The edge of Turkheim is covered in vineyards, these are the first I’ve seen since champagne and these are dedicated to wine, caves are built into the hills beneat them as I arrive into the old town centre. I circle the campsite, desperate for an entrance, for a shower, for a sit down, to get this thing off and not have to put it on again for at least a few hours. I lie down in the sun in my own corner near my exploded pile of things and drift in and out of sleep. Opening my eyes occasionally a giant bird circles the air above. 3pm.
For the duration of my trip across France I have passed through villages that have just had or are just about to have fetes, festivals or parties of some sort, but now, in Turkheim was my time. I arrived into town the evening of the towns Fete De La Musique! On offer were several things, an accordian orchestra, a covers act playing Doors songs amongst other things and a young punk-funk trio called, somewhat incongruously The Noseshits. Hmmm. Choices.

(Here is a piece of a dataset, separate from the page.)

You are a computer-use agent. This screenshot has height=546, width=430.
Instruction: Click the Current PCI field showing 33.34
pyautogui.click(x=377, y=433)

Turkheim by the way has an incredibly quaint 16th century town centre, all bright pastel buildings and wooden frames, eccentric clock faces and shops full of tea towels, that sort of thing. Old town gates with rickety stairwells up the sides, a pub called Le Homme Savage which was, at the moment I walked passed it blasting out Total Eclipse of the Heart by Bonnies Tyler. Further down the street some kids were pumping trance classics out of their bedroom window and round the corner the ubiquitous French hiphop also from some upstairs windows, somewhat reminiscent of La Haine. I enjoyed a bierre Picon in the backyard and was tricked into excitement by a Hummingbird Moth that fed on the pub flowers. I did not however, particularly enjoy the noseshits. The Accordian orchestra on the other hand were a bit fantastic.